If heart block occurs, Lopressor should be discontinued and atropine (0.25-0.5 mg) should be administered intravenously. If treatment with atropine is not successful, cautious administration of isoproterenol or installation of a cardiac pacemaker should be considered.

Hypotension:
If hypotension (systolic blood pressure .90 mmHg) occurs, Lopressor should be discontinued, and the hemodynamic status of the patient and the extent of myocardial damage carefully assessed. Invasive monitoring of central venous, pulmonary capillary wedge, and arterial pressures may be required. Appropriate therapy with fluids, positive inotropic agents, balloon counterpulsation, or other treatment modalities should be instituted.
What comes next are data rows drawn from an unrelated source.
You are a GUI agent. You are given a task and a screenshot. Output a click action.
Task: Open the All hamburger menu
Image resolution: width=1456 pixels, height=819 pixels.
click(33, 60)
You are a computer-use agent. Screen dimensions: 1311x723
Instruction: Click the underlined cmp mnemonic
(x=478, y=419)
If hypotension is associated with sinus bradycardia or AV block, treatment should be directed at reversing these (see above).

Bronchospastic Diseases:
Patients with bronchospastic diseases should, in general, not receive beta blockers, including Lopressor. Because of its relative beta1 selectivity, Lopressor may be used with extreme caution in patients with bronchospastic disease. Because it is unknown to what extent beta2-stimulating agents may exacerbate myocardial ischemia and the extent of infarction, these agents should not be used prophylactically. If bronchospasm not related to congestive heart failure occurs, Lopressor should be discontinued. A theophylline derivative or a beta2 agonist may be administered cautiously, depending on the clinical condition of the patient. Both theophylline derivatives and beta2 agonists may produce serious cardiac arrhythmias.